Pincha mayurasana (forearm balance) falling

Hi when I first was learning pincha mayurasana my teacher taught me if I felt like I was falling, then fall straight into back bend. If you haven’t tried it, try it. Feels a lot easier than it may look.

I’m a young yoga teacher and my question is… Do you think its relatively safe to land into a backbend from pincha mayurasana ? In my opinion, you don’t even need a deep backbend, my concern is just the openess in the shoulder girdle and maybe this fast falling motion will tear something.

I’m asking this because i want to remove students fear from inversions by having them practice falling. I’m just worried pincha mayurasana falling to backbend might be too advanced and hurt my students. Looks tough but honestly in my experience, its not at all hard… But just really scary at first.

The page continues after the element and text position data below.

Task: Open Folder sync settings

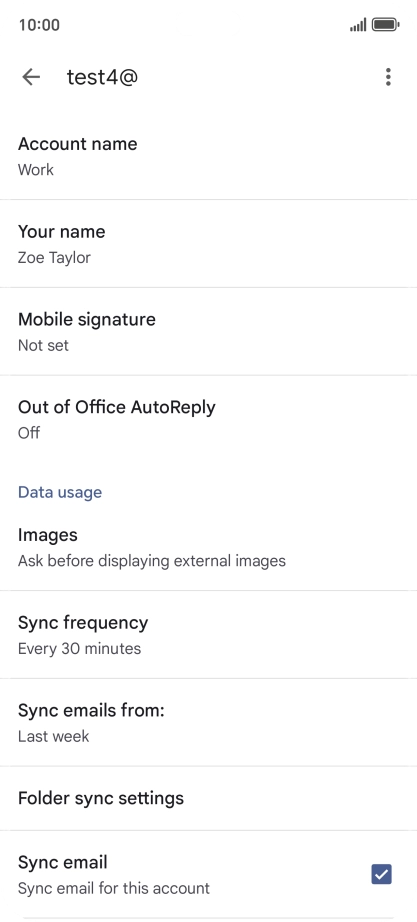Action: pos(208,799)
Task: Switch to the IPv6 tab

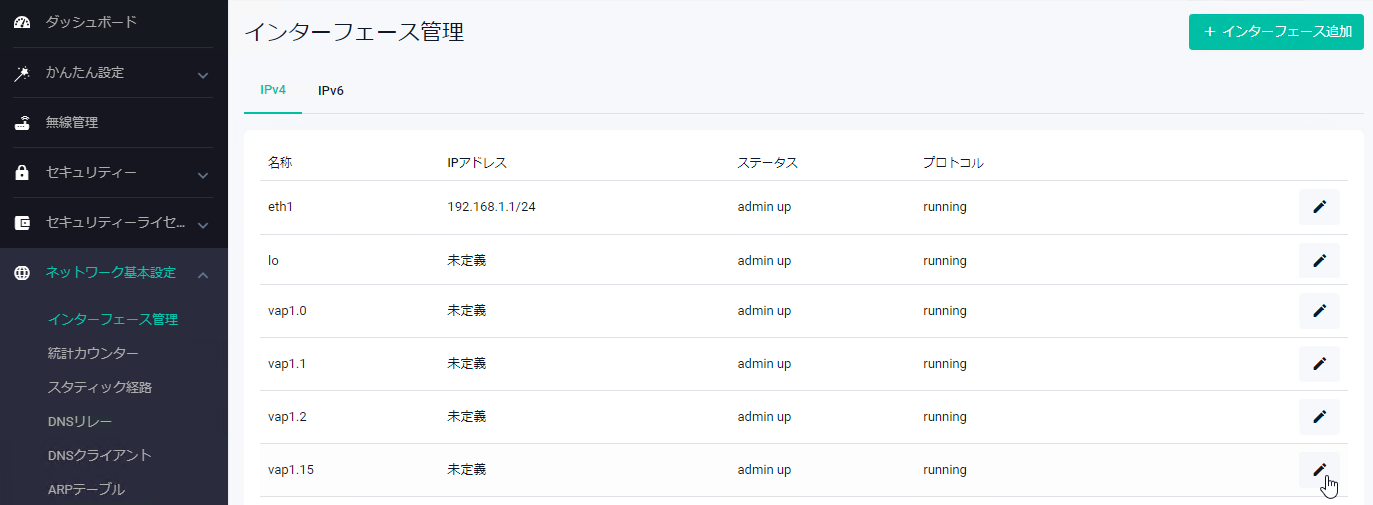Action: [x=331, y=90]
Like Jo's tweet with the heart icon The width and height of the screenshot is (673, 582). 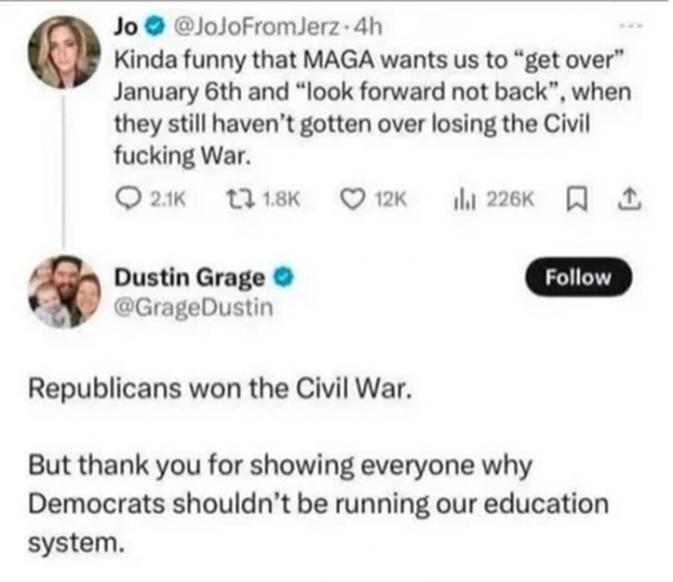352,199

*obviously I will only be teaching pincha mayurasana to capable students

Thank you for your opinions!
Om shanti

Actually, I learned my pincha and handstand through a lot of falling. I really think that it can help take the fear away, but the important thing is to not lose control of your body during the fall. I think maybe the best thing to teach your students would be core control, because I’ve never felt any painful sensations after falling out of pincha (or any other inversion for that matter) simply because I really rely on my core while I’m falling and it makes the fall slower and softer, so I don’t feel a ‘thud’ once I land. Furthermore, since core is essential for inversions as it is, the only thing to make sure to do is not lose the core control all the way until you’ve landed. I’m not a huge expert on this, but I hope this helps somehow. :slight_smile:

Namaste!

Sounds like you’re describing a drop back transition from pinchamayurasana to dwi pada viparita dandasana. Is that correct? Sounds a tad aggressive to teach to a room full of students. However, if that is your plan, I would suggest trying that with partners to assist in the descent. Not exactly sure how since I haven’t tried that transition…thinking of a partner on each side clasping wrists behind the students hips or something. After, of course, lots of backbend preps.

dear pino,

Are you kicking up into this posture, or transitioning from headstand?

If you can’t do a headstand without kicking up, then you will likely fall. Same with this posture. Remove the fear by building the proper strength and DON"T fall. People should not be falling out of postures, and you shouldn’t be teaching them to do so.